The Arkansas Valley Conduit (AVC) has been a project for the Southeast Colorado Water Conservancy District since the 1960s. The pipeline would provide drinking water to 50,000 people in 39 communities east of Pueblo over the next few years. This, after many have dealt with contaminated water for over 20 years.

The Arkansas Valley Conduit (AVC) Project

“Many communities in lower Arkansas Valley are facing public health concerns for violating EPA standards,” said Chris Woodka, senior policy officer for the Southern Water Conservation District. -eastern Colorado. “Mainly for radionuclides, but also some surface contaminants, such as selenium, were found.”

Stroke has been stalled for years due to lack of funding among communities. But after a 2009 federal law provided 65% of the necessary federal funding, the project was able to get up and running.

The new pipeline agreement signed by the federal government and the Southeast Colorado Water Conservation District and the Pueblo Waterworks Board was signed last week.

“The water quality issues were clearly known in the 1950s when they started planning this project, that they needed a better source of water and a more consistent supply,” said Woodka. “When the conduit is there, many of their water quality issues will be alleviated.

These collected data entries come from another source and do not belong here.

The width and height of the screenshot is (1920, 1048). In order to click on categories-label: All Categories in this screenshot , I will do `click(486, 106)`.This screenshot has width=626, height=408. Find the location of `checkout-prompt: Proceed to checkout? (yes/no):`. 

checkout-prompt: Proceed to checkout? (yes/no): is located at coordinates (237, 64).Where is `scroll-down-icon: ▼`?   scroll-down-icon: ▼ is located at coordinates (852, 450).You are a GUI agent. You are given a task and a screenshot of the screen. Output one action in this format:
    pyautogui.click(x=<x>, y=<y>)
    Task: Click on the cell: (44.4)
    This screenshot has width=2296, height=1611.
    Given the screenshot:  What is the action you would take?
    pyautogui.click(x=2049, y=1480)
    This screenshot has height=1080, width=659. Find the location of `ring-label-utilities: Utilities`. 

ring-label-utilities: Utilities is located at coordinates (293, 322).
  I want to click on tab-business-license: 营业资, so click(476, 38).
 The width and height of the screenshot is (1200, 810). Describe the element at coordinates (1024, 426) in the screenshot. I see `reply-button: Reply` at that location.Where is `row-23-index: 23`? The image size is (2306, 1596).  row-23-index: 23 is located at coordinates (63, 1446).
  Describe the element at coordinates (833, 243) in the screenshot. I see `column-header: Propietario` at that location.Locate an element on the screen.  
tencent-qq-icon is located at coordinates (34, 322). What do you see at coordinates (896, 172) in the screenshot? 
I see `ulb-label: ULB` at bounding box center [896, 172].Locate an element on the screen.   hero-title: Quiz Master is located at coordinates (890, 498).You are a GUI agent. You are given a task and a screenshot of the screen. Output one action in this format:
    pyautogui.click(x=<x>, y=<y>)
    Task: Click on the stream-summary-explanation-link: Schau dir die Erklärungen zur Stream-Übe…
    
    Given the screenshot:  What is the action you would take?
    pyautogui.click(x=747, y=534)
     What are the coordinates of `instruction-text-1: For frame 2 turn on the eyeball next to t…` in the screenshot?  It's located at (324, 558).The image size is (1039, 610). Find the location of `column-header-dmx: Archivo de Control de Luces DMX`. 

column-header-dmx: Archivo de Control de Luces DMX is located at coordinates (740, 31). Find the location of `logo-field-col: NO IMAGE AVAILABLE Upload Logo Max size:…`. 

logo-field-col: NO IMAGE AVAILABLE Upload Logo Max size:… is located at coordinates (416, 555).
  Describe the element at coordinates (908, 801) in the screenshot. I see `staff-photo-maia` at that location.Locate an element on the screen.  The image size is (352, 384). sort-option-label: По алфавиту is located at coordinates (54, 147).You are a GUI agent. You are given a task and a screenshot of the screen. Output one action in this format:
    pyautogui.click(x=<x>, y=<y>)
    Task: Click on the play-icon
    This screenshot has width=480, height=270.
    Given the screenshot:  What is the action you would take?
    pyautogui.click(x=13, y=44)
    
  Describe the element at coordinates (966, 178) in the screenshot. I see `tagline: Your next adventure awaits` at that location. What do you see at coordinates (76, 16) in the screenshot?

Woodka said the AVC is expected to deliver water to communities such as Avondale and Boone by 2024, and to other communities, such as La Junta, as early as 2027. The entire pipeline is expected to be completed by 2035, if not sooner.

The $600 million project will channel water through the city of Pueblo’s water system rather than building a separate pipe around the city.

“By going through Pueblo rather than bypassing Pueblo, we’re able to accelerate this project much, much faster,” Woodka said.

The water will come either from the Fryingpan-Arkansas project or from participants’ water wallets, not from Pueblo Water resources.

Fryingpan-Arkansas Project Map

Pueblo Water will charge an initial rate of $2.19 per 1,000 gallons delivered, which reflects the operating and maintenance costs required for the AVC. the rate will increase annually at the same rate as other Pueblo Water customers.

Compared to other pipelines from El Paso County to the Pueblo Reservoir, Woodka said this one would be different.

“They pump water upstream. The Arkansas Valley Conduit will use gravity to flow water from Pueblo to Lamar,” Woodka said.

So far, federal funding has totaled $40 million, while $100 million in loans or grants are available for AVC
through the Colorado Water Conservation Board. The district contributed $4.8 million through its
company, while participants have paid $1.5 million since 2011.

Pueblo County recently contributed $1.2 million to build delivery lines in Boone and Avondale with
local American Rescue Plan Act funds and other counties or towns in the Arkansas Valley should
also contribute.

“We are more advanced today than we have ever been. We’ve had people say no, it’s never going to happen. But now we have momentum and I think people are excited and ready to get on it,” Woodka said.